Because I find this a bit tricky, question 1 is still relevant.
Here is the script:
#!/bin/ash
# Function to log messages
log_message() {
echo "$(date '+%Y-%m-%d %H:%M:%S') $1"
}
# Log the start of the script
log_message "Checking liveliness of connectors..."
# Call GET host:8083/connectors/ to get the list of connectors
connectors=$(curl -s http://${DEBEZIUM_CONTAINER_HOST}:8083/connectors/)
# Loop through each connector
for connector in $(echo "${connectors}" | jq -r '.[]'); do
# Call GET host:8083/connectors/eachConnector/status
status=$(curl -s http://${DEBEZIUM_CONTAINER_HOST}:8083/connectors/${connector}/status)
# Check if status is FAILED
if [[ $(echo "${status}" | jq -r '.tasks[0].state') == "FAILED" ]]; then
# Log that connector is restarting
log_message "Restarting connector ${connector}..."

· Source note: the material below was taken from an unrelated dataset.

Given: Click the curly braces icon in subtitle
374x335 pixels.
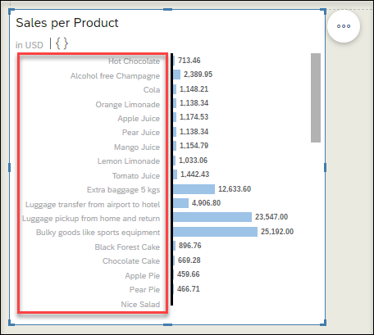Looking at the screenshot, I should 62,43.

# Call PUT host:8083/connectors/eachConnector/stop
curl -X PUT -s http://${DEBEZIUM_CONTAINER_HOST}:8083/connectors/${connector}/stop > /dev/null
# Call PUT host:8083/connectors/eachConnector/resume
curl -X PUT -s http://${DEBEZIUM_CONTAINER_HOST}:8083/connectors/${connector}/resume > /dev/null
else
# Log that connector is OK
log_message "Connector ${connector} is OK."
fi
done
# Log the end of the script
log_message "Connector liveliness check completed."
FROM alpine:3.19.1
COPY scripts /scripts
RUN chmod +x /scripts/healthcheck.sh
RUN apk add curl
RUN apk add jq
RUN crontab -l | { cat; echo "* * * * * /scripts/healthcheck.sh"; } | crontab -
CMD ["crond", "-f", "-d", "8"]